2008 OMNIBUS INCENTIVE PLAN
Grants and Awards made under this Plan must be in accordance with and are subject to the terms of the 2008 Plan. Each Selected Participant is also required to sign or electronically acknowledge the appropriate grant and award agreements agreeing to the detailed terms and conditions of the Grant and Award. These agreements will be made available to Selected Participants at the time of Grant or Award.
ADMINISTRATION
The Committee will be responsible for the administration of the Plan. The Committee is authorized to interpret the Plan, to prescribe, amend, and rescind rules and regulations deemed advisable, and to make all other administrative determinations necessary. Any decision of the Committee in the interpretation and administration of the Plan, as described herein, shall lie within its sole and absolute discretion and shall be final, conclusive and binding on all parties concerned.
GENERAL
The Committee reserves the right to define Company performance metrics and to review, revise, amend, or terminate the Plan at any time without notice at its sole discretion without any liability to the Selected Participant. Only the Committee has the ability to modify the Plan, and all modifications to the Plan must be in writing and approved by the Committee, and all modifications to the Plan related to the CEO must be reviewed by the Board of Directors. Except for certain limited exceptions with respect to CIC Agreements (as discussed above), this Plan document supersedes any previous document you may have received.

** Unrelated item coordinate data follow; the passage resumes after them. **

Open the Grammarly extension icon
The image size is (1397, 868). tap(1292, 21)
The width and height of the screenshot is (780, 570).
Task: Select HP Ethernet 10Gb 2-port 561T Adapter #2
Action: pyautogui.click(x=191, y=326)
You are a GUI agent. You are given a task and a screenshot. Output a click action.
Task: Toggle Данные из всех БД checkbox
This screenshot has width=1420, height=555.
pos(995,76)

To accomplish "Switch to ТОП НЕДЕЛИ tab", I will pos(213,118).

The Company shall not be required to fund or otherwise segregate any cash or any other assets which may at any time be paid to Selected Participants under the Plan. The Plan shall constitute an “unfunded” plan of the Company.
In the event of any conflict between a Selected Participant’s employment agreement with the Company and this Plan, the terms of the Selected Participant’s employment agreement will control for those provisions that do not relate to equity incentive compensation.
The provisions contained in this Plan set forth the entire understanding of the Company with respect to the Plan and supersedes any and all prior communications between the Company and any employee with respect to the Plan.
In the event any provision of the Plan shall be held illegal or invalid for any reason, the illegality or invalidity shall not affect the remaining parts of the Plan, and the Plan shall be construed and enforced as if the illegal or invalid provision had not been included.
Any questions regarding this Plan should be directed to the Human Resources department.
TERMS AND CONDITIONS - UNITED STATES ONLY
This Plan does not constitute a guarantee of work, job status or employment for any period of time. Your employment at Advanced Energy Industries, Inc. or its affiliate is at will and either you or the Company or affiliate may terminate





the relationship at any time. This document is not intended to create a contract of employment or commitment of ongoing payment, express or implied.